(Exercise description): Substitute "Select" for every "Click" in the material below and reproduce it with nothing else changed. Omit the pictures from your answer.

# # #

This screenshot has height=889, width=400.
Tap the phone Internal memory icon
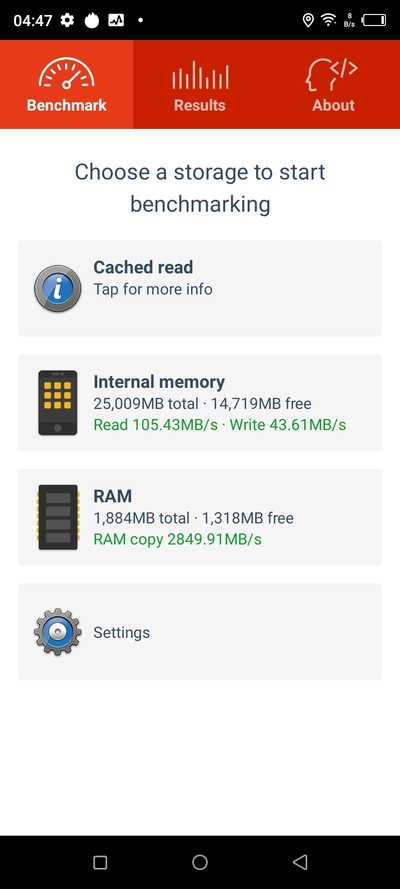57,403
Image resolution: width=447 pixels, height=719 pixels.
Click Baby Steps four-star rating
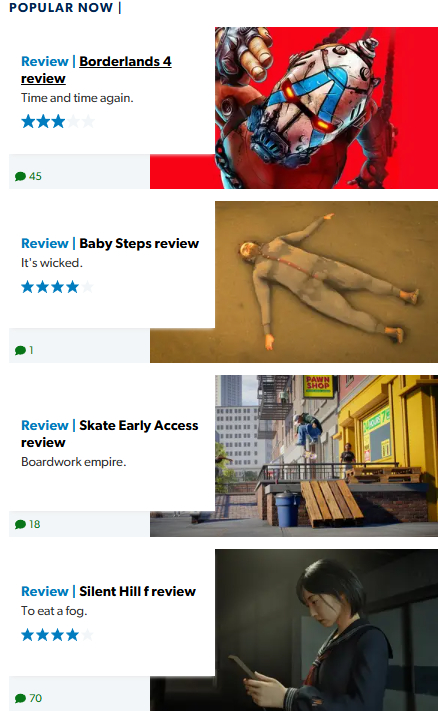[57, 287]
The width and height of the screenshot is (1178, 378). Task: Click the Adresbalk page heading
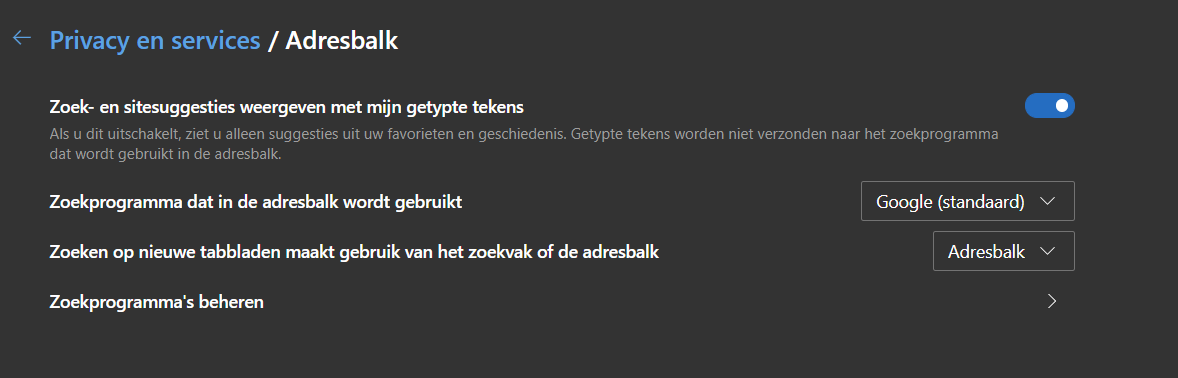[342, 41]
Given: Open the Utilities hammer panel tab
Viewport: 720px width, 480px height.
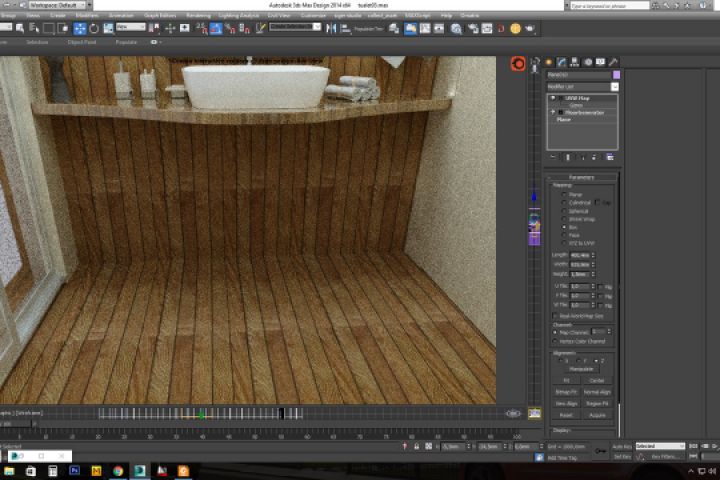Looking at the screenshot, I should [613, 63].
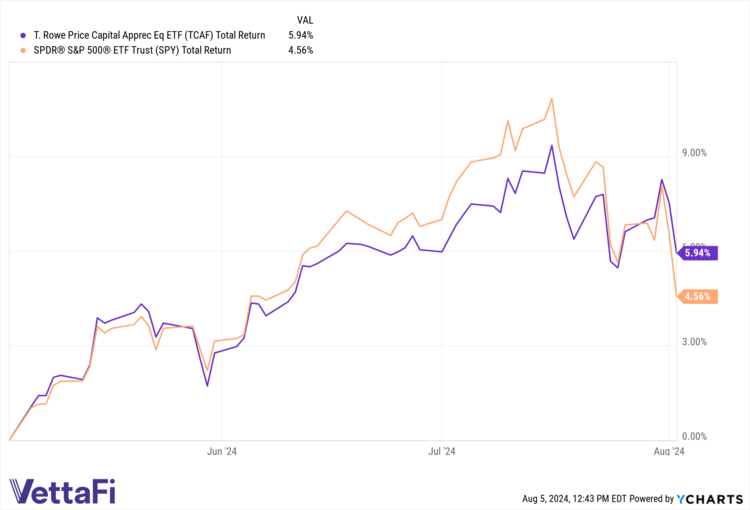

# # #

(Result of the task):
This screenshot has height=889, width=400.
Tap the phone Internal memory icon
57,403
Image resolution: width=447 pixels, height=719 pixels.
Select Baby Steps four-star rating
[57, 287]
The width and height of the screenshot is (1178, 378). Task: Select the Adresbalk page heading
[342, 41]
Given: Open the Utilities hammer panel tab
Viewport: 720px width, 480px height.
Looking at the screenshot, I should [613, 63].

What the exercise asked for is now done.